De son côté, la mairie de Paris reste a priori sereine : « Nous continuerons à appliquer le dispositif », a indiqué à l’AFP Ian Brossat, adjoint (PCF) d'Anne Hidalgo, en charge du Logement à la mairie de Paris. « Nous sommes confiants et nous ne sommes pas inquiets », a tenu à préciser l’élu en soulignant que sur le plan juridique « la Métropole du Grand Paris n’a pas pour l’instant la compétence du Logement ». Et d’ajouter « ce serait une folie de renoncer au dispositif alors que depuis sa mise en place, les loyers qui explosaient au cours des années précédentes, se sont stabilisés ».

Extension de l’encadrement en Ile-de-France ?

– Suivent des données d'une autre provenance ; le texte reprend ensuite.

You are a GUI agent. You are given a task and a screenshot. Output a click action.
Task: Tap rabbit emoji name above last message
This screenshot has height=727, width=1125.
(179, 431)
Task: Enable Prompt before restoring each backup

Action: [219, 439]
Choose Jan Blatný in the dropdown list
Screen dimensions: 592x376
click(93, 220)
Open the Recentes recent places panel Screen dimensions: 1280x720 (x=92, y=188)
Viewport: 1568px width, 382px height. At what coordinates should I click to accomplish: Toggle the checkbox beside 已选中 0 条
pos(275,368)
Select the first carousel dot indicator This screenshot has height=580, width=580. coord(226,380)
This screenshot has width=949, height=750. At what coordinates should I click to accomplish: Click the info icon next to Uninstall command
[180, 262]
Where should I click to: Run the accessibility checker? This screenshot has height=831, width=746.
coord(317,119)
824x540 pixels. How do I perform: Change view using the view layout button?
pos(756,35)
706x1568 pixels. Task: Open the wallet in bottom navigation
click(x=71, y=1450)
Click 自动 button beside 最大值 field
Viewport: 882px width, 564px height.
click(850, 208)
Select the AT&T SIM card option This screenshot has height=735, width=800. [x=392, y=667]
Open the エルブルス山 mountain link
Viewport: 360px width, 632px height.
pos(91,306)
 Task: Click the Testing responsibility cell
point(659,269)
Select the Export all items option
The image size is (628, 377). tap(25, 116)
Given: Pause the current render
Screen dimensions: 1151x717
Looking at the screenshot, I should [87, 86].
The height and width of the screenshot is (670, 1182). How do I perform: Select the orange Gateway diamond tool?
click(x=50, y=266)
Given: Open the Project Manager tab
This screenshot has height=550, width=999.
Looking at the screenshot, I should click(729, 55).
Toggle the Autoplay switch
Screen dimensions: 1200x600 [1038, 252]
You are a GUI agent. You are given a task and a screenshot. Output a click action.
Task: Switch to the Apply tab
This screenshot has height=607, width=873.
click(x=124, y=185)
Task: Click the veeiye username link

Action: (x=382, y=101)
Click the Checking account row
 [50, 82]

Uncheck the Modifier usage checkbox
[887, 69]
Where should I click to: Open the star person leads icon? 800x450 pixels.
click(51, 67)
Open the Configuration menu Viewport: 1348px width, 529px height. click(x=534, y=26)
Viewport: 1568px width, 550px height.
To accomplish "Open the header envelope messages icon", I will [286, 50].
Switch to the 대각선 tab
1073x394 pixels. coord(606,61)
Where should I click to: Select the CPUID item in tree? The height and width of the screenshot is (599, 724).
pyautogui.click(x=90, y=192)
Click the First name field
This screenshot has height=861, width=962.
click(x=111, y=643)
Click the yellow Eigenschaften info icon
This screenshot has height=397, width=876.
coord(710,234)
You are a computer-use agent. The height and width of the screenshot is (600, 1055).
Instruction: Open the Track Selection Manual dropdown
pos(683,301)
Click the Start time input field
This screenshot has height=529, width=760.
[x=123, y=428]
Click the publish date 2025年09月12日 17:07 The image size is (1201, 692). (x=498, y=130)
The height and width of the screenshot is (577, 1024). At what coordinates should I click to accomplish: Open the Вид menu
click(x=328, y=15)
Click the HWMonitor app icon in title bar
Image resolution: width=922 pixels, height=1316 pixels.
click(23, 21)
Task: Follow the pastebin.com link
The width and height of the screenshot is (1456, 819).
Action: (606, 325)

L’encadrement des loyers va-t-il être étendu dans l’agglomération parisienne, regroupant 412 communes, à l’horizon 2018, comme l’avait annoncé Emmanuelle Cosse en juin 2016 ? Réponse de l’Observatoire des loyers de l’Agglomération parisienne (Olap), contacté par la rédaction : « Nous observons bien les loyers sur l'ensemble de l'Ile de France», a confirmé Genevièce Prandi, directrice de l’Olap. Mais « sans être actuellement en mesure d'établir les statistiques permettant la mise en place de l'encadrement en dehors de Paris », a-t-elle précisé. 

Le ministère va faire appel

Le ministère de la Cohésion des territoires a annoncé mercredi qu'il va faire appel contre la décision du tribunal administratif de Lille d'annuler le dispositif d'encadrement des loyers, entré en vigueur en février dernier. « Cette décision de faire appel ne préjuge pas de l'évaluation en cours du dispositif d'encadrement des loyers, qui n'est pour le moment appliqué qu'à Paris et Lille », a indiqué le ministère à l'Agence France Presse.

Au moment où nous écrivons ces lignes, la Préfecture du Nord n’a pas encore précisé si elle comptait faire appel. Affaire à suivre à Lille…et à Paris.